Bogut did not play for Golden State that season while recovering from a fractured left ankle. Bogut battled back and knee injuries while averaging a career-low 5.8 points to go with 7.7 rebounds last season, but he was at his best in the playoffs, making a major difference on defense to help the Warriors advance to the second round.
Bogut missed the end of the 2009-10 season with the Bucks when he dislocated his right elbow, sprained his right wrist and broke his right hand in a hard fall to the floor. He also missed significant time with an injured lower back in the 2008-09 season.
Bogut has repeatedly called both injuries “freak accidents.”
“People that label me injury-prone, it’s fair enough, I understand it,” Bogut said. “But to say that they’re chronic injuries, those people are idiots. Two injuries that have hurt my career and probably shortened the length of my career and probably a little bit of my playing ability are completely out of my control.”
Even still, the setbacks have taken a toll — physically and mentally. At one point while rehabbing his ankle last season, Bogut said he was in a “dark place” and even considered retirement.
Instead, Golden State’s surprising playoff run — and his big role in it — left him rejuvenated. He lost about 15 pounds this offseason, and the only real injury scare cost him some practice time in January after he strained his right knee.
Bogut is averaging 10.6 rebounds and two blocks per game, and he has the NBA’s third-best defensive rating — which is calculated by how many points are given up per 100 possessions while a player is on the floor.
Offense is still something that has eluded Bogut since his elbow injury, though on a Golden State team stacked with shooters, he’s not asked to score much.

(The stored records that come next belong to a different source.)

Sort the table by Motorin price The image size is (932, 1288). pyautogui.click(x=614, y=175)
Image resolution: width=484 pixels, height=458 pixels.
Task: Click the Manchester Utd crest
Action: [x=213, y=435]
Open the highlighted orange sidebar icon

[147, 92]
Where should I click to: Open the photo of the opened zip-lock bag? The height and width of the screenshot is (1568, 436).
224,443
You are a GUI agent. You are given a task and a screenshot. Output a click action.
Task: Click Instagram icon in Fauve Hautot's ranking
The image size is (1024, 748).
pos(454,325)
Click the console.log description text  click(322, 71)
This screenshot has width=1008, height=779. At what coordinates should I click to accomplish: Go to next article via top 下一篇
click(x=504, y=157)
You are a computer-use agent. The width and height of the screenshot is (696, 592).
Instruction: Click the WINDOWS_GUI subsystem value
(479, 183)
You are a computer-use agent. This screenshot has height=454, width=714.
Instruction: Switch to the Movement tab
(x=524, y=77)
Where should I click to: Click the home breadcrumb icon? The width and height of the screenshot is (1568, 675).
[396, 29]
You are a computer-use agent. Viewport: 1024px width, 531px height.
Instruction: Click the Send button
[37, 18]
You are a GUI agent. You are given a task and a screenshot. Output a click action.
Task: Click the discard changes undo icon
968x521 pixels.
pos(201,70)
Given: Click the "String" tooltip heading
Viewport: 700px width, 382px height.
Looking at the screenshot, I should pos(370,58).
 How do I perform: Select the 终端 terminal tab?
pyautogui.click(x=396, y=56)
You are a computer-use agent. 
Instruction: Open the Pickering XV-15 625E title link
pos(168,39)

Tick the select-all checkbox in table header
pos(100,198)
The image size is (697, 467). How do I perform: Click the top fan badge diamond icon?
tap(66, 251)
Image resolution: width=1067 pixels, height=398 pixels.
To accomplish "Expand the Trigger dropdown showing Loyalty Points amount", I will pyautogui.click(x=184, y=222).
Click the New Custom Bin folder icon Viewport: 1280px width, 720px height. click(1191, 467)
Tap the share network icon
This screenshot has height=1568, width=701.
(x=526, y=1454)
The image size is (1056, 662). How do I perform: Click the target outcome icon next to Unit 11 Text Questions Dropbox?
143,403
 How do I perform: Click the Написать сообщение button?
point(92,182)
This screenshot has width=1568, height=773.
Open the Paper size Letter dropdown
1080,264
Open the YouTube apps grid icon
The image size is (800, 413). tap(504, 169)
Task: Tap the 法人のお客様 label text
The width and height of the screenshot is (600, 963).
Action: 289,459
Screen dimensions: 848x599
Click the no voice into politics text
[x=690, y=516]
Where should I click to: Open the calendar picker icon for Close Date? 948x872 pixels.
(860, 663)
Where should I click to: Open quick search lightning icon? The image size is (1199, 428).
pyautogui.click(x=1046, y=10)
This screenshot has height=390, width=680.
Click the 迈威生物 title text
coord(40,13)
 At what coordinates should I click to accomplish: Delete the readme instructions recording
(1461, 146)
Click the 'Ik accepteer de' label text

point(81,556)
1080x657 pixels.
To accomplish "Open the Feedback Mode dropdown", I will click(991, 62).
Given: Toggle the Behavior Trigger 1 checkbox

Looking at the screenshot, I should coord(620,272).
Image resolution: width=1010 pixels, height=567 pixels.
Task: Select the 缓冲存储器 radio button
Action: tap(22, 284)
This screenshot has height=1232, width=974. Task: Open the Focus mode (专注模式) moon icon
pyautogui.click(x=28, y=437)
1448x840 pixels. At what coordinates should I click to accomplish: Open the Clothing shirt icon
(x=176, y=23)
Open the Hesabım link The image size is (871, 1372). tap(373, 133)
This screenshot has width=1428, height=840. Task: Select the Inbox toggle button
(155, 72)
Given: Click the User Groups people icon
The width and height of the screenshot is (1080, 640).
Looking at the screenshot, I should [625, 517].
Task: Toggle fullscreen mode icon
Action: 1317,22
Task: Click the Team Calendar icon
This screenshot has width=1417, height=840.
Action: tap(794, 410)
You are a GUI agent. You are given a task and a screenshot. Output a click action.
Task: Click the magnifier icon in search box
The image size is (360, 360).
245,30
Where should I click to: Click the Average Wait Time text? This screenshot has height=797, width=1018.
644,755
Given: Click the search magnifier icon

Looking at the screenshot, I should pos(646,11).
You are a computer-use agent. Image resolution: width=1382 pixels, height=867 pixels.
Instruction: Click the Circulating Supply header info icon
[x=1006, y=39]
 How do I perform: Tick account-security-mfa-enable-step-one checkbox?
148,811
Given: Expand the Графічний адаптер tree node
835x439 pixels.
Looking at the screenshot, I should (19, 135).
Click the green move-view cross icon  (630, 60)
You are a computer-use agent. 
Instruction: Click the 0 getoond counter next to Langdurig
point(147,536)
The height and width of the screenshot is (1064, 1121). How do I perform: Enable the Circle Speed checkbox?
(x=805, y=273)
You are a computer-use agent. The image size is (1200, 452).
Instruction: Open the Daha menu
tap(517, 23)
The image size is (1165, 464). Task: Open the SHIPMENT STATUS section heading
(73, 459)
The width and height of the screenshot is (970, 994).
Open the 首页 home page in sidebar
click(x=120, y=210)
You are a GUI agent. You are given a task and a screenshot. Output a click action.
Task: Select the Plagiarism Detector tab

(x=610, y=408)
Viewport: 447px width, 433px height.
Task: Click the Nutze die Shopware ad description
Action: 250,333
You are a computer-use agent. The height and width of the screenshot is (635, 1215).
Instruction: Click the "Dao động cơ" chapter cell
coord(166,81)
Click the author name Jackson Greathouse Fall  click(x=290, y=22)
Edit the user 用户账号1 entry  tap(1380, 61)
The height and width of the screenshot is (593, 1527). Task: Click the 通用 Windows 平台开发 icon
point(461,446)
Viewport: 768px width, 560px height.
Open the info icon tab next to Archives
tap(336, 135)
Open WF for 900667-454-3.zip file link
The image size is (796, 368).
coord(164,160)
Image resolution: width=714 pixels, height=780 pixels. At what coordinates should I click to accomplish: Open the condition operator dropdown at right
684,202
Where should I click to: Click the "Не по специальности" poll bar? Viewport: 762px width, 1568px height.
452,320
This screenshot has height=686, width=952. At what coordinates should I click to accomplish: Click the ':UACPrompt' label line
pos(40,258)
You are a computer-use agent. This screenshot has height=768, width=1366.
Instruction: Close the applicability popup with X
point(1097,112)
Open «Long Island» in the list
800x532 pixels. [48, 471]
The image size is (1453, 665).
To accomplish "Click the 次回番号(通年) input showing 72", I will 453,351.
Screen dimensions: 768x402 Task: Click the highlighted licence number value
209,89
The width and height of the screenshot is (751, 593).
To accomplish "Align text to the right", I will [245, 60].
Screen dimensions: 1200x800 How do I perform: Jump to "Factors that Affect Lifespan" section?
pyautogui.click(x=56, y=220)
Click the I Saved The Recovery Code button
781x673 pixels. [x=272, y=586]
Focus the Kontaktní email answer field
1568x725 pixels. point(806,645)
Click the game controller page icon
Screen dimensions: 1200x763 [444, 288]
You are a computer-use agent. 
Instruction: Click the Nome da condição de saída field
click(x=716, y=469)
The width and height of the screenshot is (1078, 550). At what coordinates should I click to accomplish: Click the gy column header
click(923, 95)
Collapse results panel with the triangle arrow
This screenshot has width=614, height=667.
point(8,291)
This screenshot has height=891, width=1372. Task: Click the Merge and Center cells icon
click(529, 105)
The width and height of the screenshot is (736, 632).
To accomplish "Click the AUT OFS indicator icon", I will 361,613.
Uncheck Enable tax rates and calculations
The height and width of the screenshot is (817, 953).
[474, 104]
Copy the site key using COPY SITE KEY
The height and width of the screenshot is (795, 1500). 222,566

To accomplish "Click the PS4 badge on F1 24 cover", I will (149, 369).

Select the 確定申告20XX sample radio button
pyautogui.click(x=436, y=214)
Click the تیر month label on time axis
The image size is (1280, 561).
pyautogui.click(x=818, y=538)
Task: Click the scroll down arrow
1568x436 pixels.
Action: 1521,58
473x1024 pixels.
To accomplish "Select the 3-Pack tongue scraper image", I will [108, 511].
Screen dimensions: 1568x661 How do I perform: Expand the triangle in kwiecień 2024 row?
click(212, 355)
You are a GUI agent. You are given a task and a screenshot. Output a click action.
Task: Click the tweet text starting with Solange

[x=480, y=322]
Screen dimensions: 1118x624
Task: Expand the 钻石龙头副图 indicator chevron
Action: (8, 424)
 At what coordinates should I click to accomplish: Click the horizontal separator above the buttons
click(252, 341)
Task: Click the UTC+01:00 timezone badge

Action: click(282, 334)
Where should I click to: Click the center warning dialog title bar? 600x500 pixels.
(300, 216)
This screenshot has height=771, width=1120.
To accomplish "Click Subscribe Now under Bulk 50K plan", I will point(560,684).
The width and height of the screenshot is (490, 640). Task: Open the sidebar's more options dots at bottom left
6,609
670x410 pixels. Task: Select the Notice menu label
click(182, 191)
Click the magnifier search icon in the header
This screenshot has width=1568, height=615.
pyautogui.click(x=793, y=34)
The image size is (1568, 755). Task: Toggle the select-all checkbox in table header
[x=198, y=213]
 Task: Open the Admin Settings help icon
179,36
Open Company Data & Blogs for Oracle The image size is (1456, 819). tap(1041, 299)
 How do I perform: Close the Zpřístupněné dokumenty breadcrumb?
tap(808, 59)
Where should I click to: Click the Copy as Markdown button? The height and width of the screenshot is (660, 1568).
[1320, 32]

Bogut is averaging 8.2 points, which is sixth on the team, but he leads the Warriors with 64 percent shooting — with most of his points coming on pick-and-roll dunks or put-back rebounds. He’s also rediscovering his passing ability — once considered among the best for NBA’s centers — lately, including tying his season high with five assists in Friday’s win at Utah.
“He’s talented, man,” point guard Stephen Curry said. “It’s not often you see a big man get the rebound, push in transition, change directions a couple times, read the defense and make behind-the-back passes and one-handed passes for a backdoor cut. That creativity he has, I’ve rarely seen it for a guy his size.”
Bogut, now 29, has concentrated on becoming a more versatile defender. He’s not just guarding centers near the rim, but often going out against power forwards, including holding down All-Star starter Blake Griffin in a win over the Clippers last week.
Bogut believes he’s “close” to playing the best defense of his career, and he’s making a strong case to be on the first or second All-NBA Defensive teams. The only time Bogut could remember playing this well was before his injury in the 2009-10 season, when he finished second behind Orlando’s Dwight Howard in blocks per game but didn’t even get a vote for the defensive teams that season.
“Hopefully, I can make up for that this season,” Bogut said. “But awards are predicated on how the team is, how the success of the team is, so if we go to the playoffs and make some noise, I think all that stuff will take care of itself.”